Exercise inputs section start
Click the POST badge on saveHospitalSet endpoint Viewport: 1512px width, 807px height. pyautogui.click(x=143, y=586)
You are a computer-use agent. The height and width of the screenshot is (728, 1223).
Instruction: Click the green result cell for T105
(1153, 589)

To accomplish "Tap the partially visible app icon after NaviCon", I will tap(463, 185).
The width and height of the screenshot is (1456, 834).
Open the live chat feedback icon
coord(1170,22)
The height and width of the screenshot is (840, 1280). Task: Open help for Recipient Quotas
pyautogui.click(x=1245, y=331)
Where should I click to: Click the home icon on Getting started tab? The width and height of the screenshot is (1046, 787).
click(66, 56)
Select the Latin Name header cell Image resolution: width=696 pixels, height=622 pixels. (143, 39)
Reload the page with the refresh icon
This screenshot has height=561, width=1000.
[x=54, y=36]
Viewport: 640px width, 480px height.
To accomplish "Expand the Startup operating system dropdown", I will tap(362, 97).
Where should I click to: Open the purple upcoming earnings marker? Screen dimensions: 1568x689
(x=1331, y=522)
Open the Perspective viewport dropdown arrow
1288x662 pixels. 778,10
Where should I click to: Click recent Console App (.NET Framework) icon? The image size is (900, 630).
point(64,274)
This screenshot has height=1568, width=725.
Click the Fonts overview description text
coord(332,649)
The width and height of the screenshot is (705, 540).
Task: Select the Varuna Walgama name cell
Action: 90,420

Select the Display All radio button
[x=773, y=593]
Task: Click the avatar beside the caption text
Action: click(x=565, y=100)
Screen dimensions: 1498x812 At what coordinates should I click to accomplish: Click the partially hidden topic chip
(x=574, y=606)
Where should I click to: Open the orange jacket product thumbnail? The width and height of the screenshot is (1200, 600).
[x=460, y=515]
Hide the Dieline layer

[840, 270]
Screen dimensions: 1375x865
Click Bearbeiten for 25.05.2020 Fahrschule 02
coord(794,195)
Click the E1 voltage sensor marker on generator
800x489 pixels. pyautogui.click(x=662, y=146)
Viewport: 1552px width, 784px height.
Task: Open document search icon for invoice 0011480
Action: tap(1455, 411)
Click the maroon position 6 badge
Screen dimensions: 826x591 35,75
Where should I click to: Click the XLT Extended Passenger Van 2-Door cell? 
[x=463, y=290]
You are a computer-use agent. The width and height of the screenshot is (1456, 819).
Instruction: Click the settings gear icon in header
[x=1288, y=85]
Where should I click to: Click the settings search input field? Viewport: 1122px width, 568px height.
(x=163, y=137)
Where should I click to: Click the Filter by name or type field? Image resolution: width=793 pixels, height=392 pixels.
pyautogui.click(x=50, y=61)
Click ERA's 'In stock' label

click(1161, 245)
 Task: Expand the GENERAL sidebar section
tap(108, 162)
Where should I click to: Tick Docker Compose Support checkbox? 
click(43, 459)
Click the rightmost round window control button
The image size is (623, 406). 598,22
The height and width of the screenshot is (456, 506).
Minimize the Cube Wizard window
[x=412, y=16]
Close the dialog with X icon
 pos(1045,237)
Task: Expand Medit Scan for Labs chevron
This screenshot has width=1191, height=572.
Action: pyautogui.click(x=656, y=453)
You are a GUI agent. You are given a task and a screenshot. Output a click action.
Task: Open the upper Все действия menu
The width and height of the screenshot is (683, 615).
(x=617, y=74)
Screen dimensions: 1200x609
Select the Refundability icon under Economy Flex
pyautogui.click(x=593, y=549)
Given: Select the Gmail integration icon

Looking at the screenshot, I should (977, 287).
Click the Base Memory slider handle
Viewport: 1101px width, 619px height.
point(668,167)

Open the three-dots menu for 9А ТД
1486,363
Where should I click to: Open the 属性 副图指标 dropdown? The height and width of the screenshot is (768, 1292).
Exercise inputs section end
--- Your objective ---
Copy each line of the entries exactly.

--- Task response ---
Click the POST badge on saveHospitalSet endpoint Viewport: 1512px width, 807px height. pyautogui.click(x=143, y=586)
You are a computer-use agent. The height and width of the screenshot is (728, 1223).
Instruction: Click the green result cell for T105
(1153, 589)

To accomplish "Tap the partially visible app icon after NaviCon", I will tap(463, 185).
The width and height of the screenshot is (1456, 834).
Open the live chat feedback icon
coord(1170,22)
The height and width of the screenshot is (840, 1280). Task: Open help for Recipient Quotas
pyautogui.click(x=1245, y=331)
Where should I click to: Click the home icon on Getting started tab? The width and height of the screenshot is (1046, 787).
click(66, 56)
Select the Latin Name header cell Image resolution: width=696 pixels, height=622 pixels. (143, 39)
Reload the page with the refresh icon
This screenshot has height=561, width=1000.
[x=54, y=36]
Viewport: 640px width, 480px height.
To accomplish "Expand the Startup operating system dropdown", I will tap(362, 97).
Where should I click to: Open the purple upcoming earnings marker? Screen dimensions: 1568x689
(x=1331, y=522)
Open the Perspective viewport dropdown arrow
1288x662 pixels. 778,10
Where should I click to: Click recent Console App (.NET Framework) icon? The image size is (900, 630).
point(64,274)
This screenshot has height=1568, width=725.
Click the Fonts overview description text
coord(332,649)
The width and height of the screenshot is (705, 540).
Task: Select the Varuna Walgama name cell
Action: 90,420

Select the Display All radio button
[x=773, y=593]
Task: Click the avatar beside the caption text
Action: click(x=565, y=100)
Screen dimensions: 1498x812 At what coordinates should I click to accomplish: Click the partially hidden topic chip
(x=574, y=606)
Where should I click to: Open the orange jacket product thumbnail? The width and height of the screenshot is (1200, 600).
[x=460, y=515]
Hide the Dieline layer

[840, 270]
Screen dimensions: 1375x865
Click Bearbeiten for 25.05.2020 Fahrschule 02
coord(794,195)
Click the E1 voltage sensor marker on generator
800x489 pixels. pyautogui.click(x=662, y=146)
Viewport: 1552px width, 784px height.
Task: Open document search icon for invoice 0011480
Action: tap(1455, 411)
Click the maroon position 6 badge
Screen dimensions: 826x591 35,75
Where should I click to: Click the XLT Extended Passenger Van 2-Door cell? 
[x=463, y=290]
You are a computer-use agent. The width and height of the screenshot is (1456, 819).
Instruction: Click the settings gear icon in header
[x=1288, y=85]
Where should I click to: Click the settings search input field? Viewport: 1122px width, 568px height.
(x=163, y=137)
Where should I click to: Click the Filter by name or type field? Image resolution: width=793 pixels, height=392 pixels.
pyautogui.click(x=50, y=61)
Click ERA's 'In stock' label

click(1161, 245)
 Task: Expand the GENERAL sidebar section
tap(108, 162)
Where should I click to: Tick Docker Compose Support checkbox? 
click(43, 459)
Click the rightmost round window control button
The image size is (623, 406). 598,22
The height and width of the screenshot is (456, 506).
Minimize the Cube Wizard window
[x=412, y=16]
Close the dialog with X icon
 pos(1045,237)
Task: Expand Medit Scan for Labs chevron
This screenshot has width=1191, height=572.
Action: pyautogui.click(x=656, y=453)
You are a GUI agent. You are given a task and a screenshot. Output a click action.
Task: Open the upper Все действия menu
The width and height of the screenshot is (683, 615).
(x=617, y=74)
Screen dimensions: 1200x609
Select the Refundability icon under Economy Flex
pyautogui.click(x=593, y=549)
Given: Select the Gmail integration icon

Looking at the screenshot, I should (977, 287).
Click the Base Memory slider handle
Viewport: 1101px width, 619px height.
point(668,167)

Open the three-dots menu for 9А ТД
1486,363
Where should I click to: Open the 属性 副图指标 dropdown? The height and width of the screenshot is (768, 1292).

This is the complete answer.